***** Material supplied *****

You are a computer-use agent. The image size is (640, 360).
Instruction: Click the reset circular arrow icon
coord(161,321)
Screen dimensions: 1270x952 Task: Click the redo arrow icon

*****
***** Material supplied *****

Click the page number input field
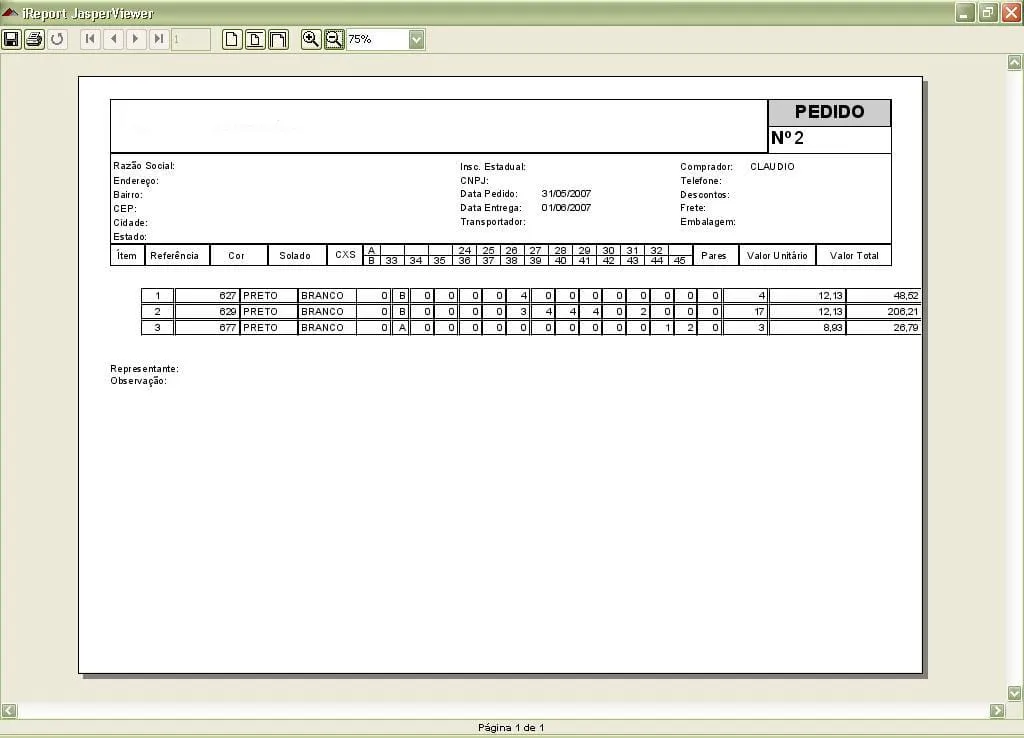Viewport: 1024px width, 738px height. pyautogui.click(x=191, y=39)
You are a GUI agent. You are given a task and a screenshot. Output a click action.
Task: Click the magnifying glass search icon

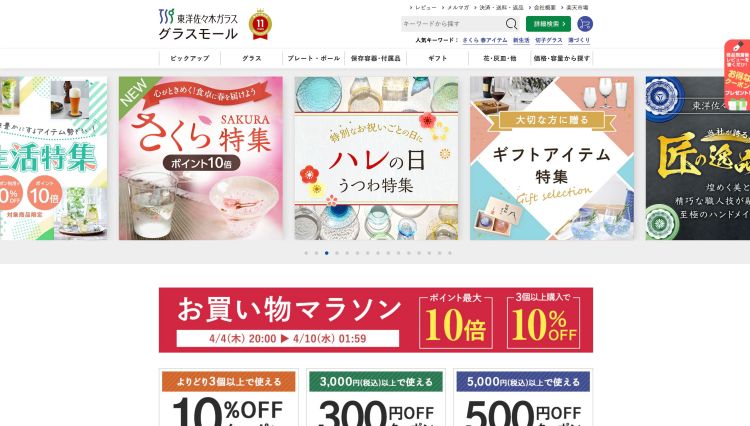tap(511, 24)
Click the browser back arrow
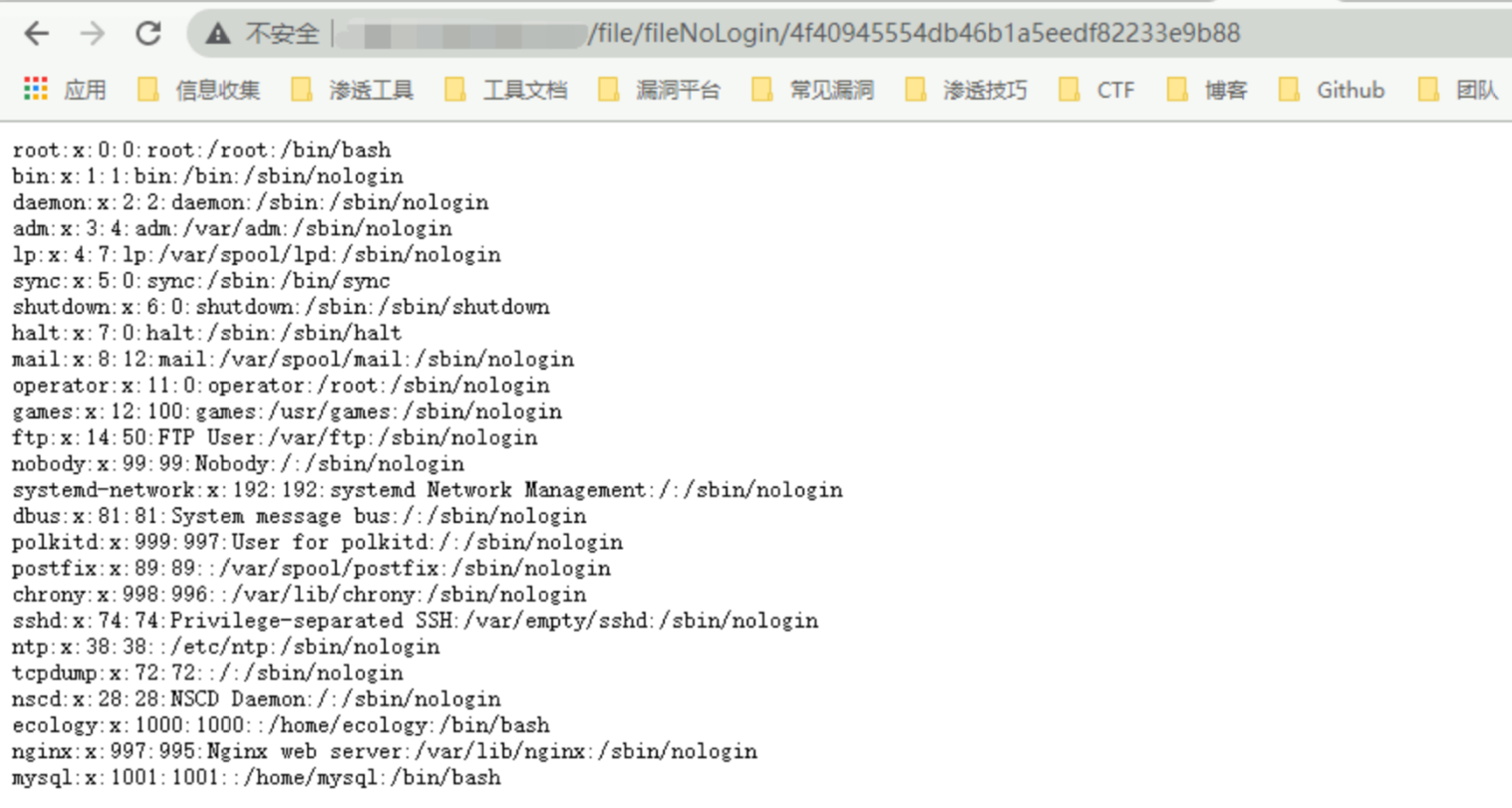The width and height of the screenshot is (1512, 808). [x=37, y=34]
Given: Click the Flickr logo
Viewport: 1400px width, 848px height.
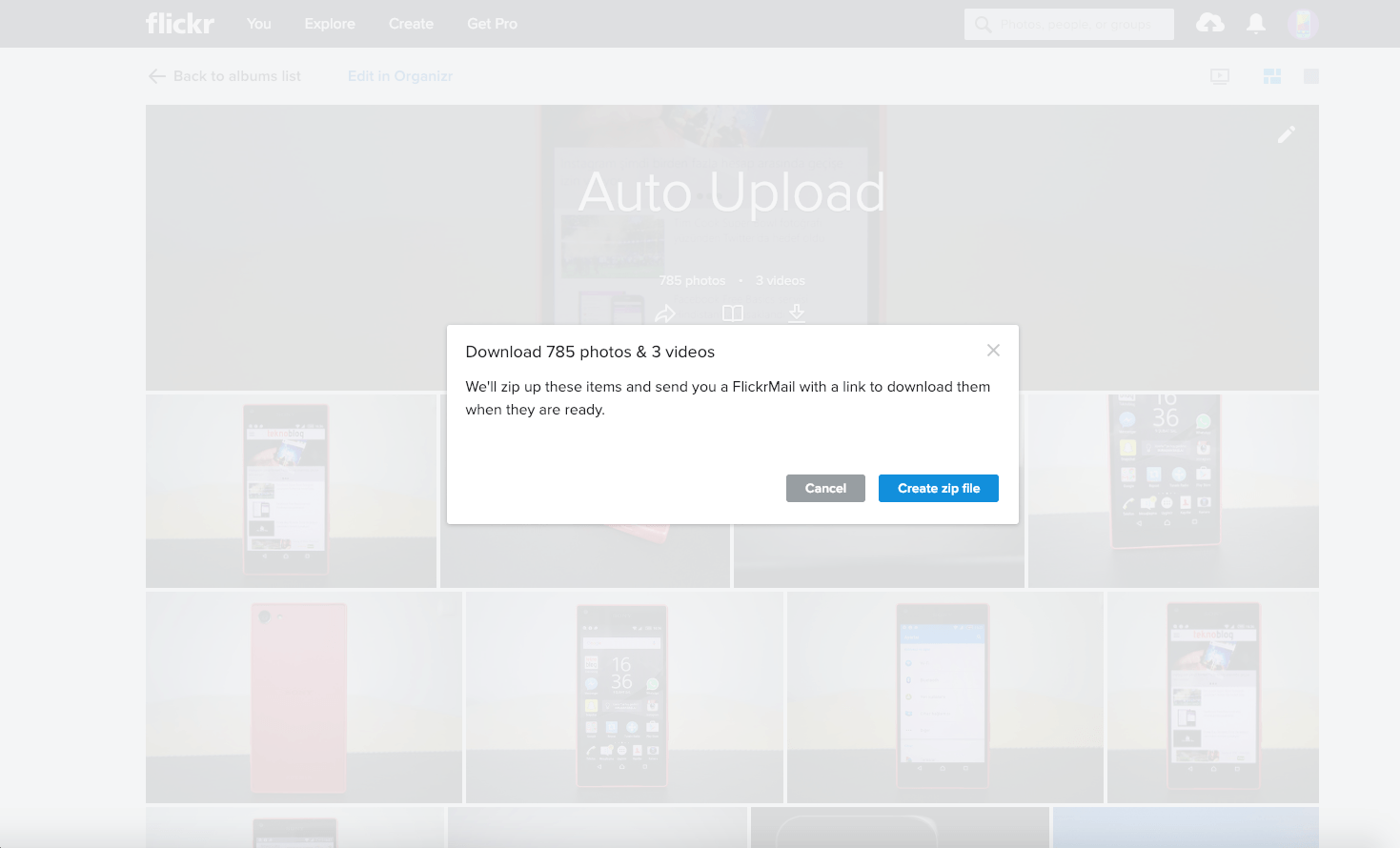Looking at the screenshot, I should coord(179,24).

*****

→ **The request**:
Reproduce the lines of the items above, from the line containing "Click the browser back arrow" up to and including the line containing "Looking at the", leaving out the pictures.

→ **Solution for this task**:
Click the browser back arrow
The width and height of the screenshot is (1512, 808). [x=37, y=34]
Given: Click the Flickr logo
Viewport: 1400px width, 848px height.
Looking at the screenshot, I should coord(179,24).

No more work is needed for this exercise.